In a reply brief filed late Monday, the newly-retired U.S. Court of Appeals for the Seventh Circuit judge—now an advocate for pro se litigants—suggested Senior U.S. District Judge David Faber in Maryland is a lazy plagiarist.

Faber issued an opinion that “was little more than copying and pasting from the government's motion,” Posner wrote on behalf of his client William Bond, who represented himself before he had the tremendous luck to land Posner as his appellate counsel.

“The district court's laziness leaves a pro se litigant with the perception that the judge did not independently analyze Bond's complaint,” Posner continued. “The district court's actions create the impression of plagiarism and an abdication of its independent judicial duties.”

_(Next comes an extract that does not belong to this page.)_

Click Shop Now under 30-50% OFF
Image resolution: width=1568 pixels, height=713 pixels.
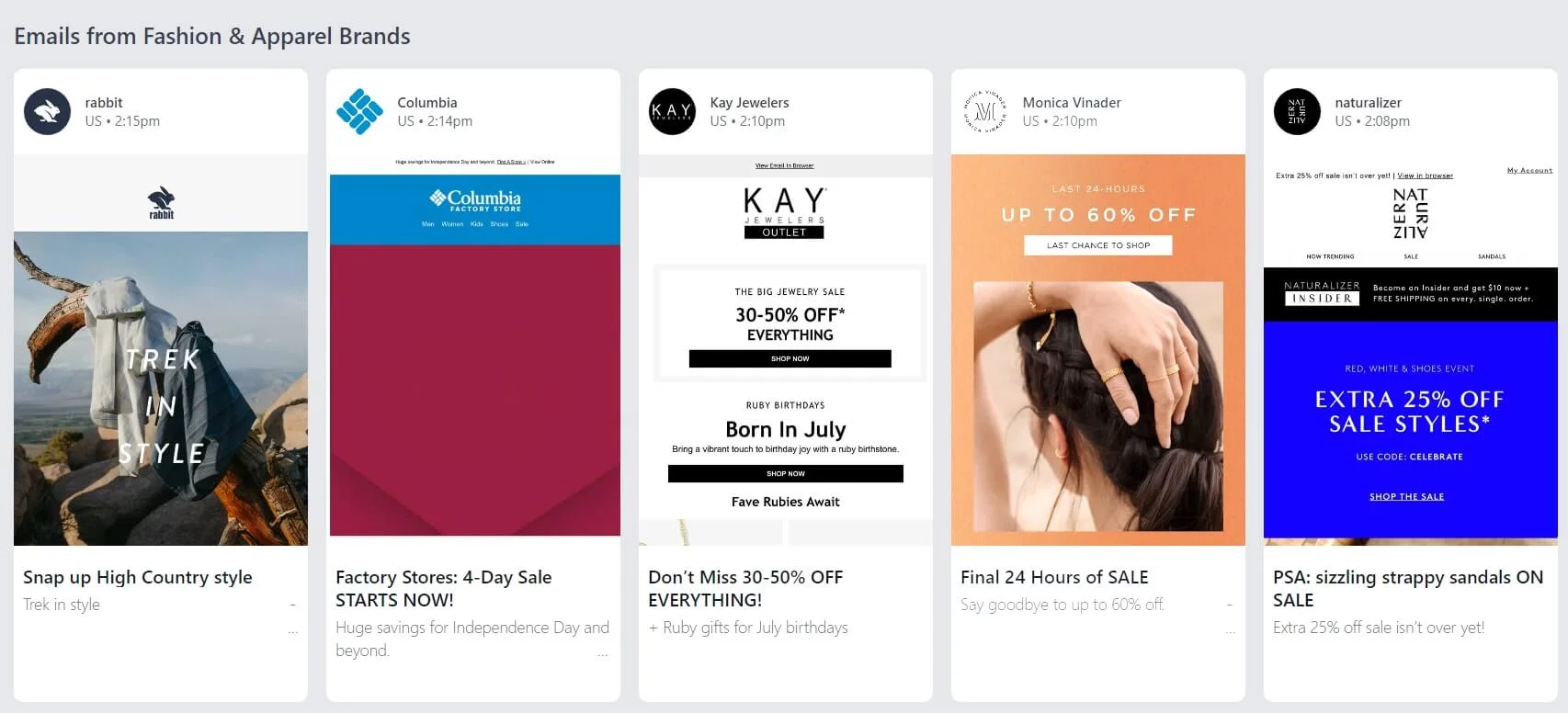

Jenna GreeneLest there was any doubt about the copying, Posner offers lengthy, side-by-side comparisons of virtually identical language from the judge's opinion and the government's motion.

Damn.

So … look. We all know this happens. Lawyers regularly boast to me when judges adopt their language in opinions—they see it as a feather in their cap. Conversely, they complain when judges copy from opposing counsel's briefs. But I can't remember seeing a lawyer call out a judge on the practice.

That's probably because 1) It will make the judge hate you. 2) It's of dubious utility to the client if you have to appear before that judge on remand (see number 1).

But for Posner—the most-cited legal scholar of all time, according to the University of Chicago—the usual rules don't apply.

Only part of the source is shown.